Your objective:
Beginning with the line that contains "You are a computer-use", reproduce every line through the end of the records below exactly, and leave the pictures out.

[Collected data entries]
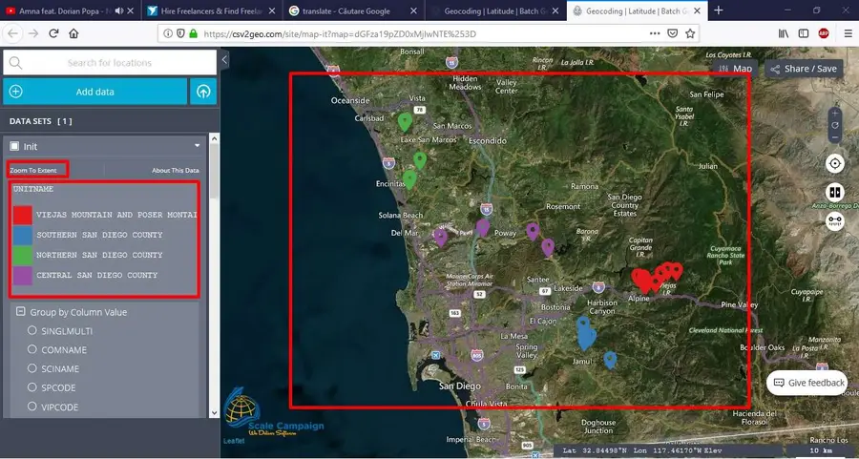Click the Share / Save button
The image size is (859, 459).
tap(803, 69)
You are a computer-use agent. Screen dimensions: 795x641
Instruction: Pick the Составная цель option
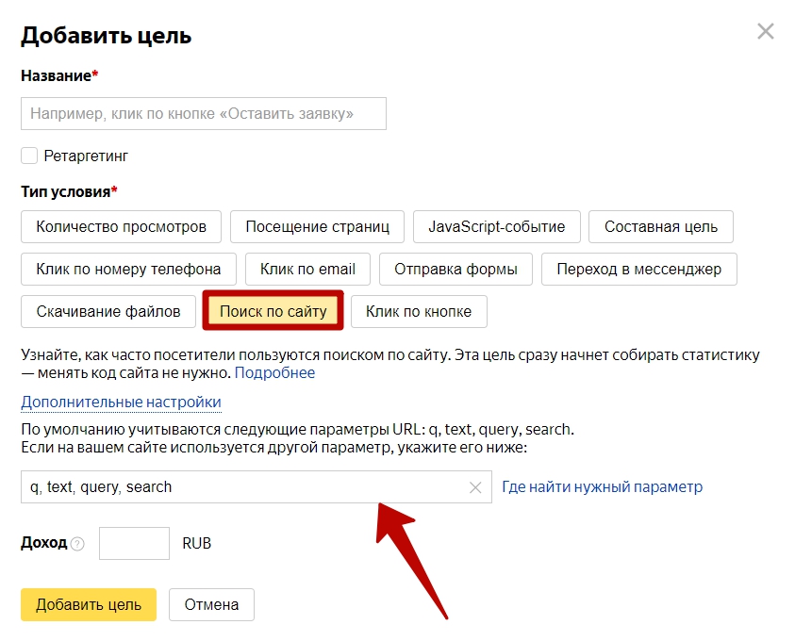(x=660, y=226)
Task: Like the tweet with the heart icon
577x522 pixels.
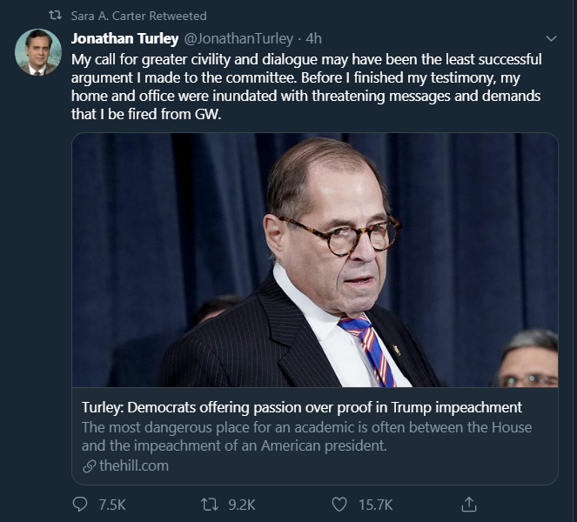Action: 339,504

Your solution:
You are a computer-use agent. Screen dimensions: 795x641
Instruction: Pick the Составная цель option
(x=660, y=226)
Task: Like the tweet with the heart icon
577x522 pixels.
Action: 339,504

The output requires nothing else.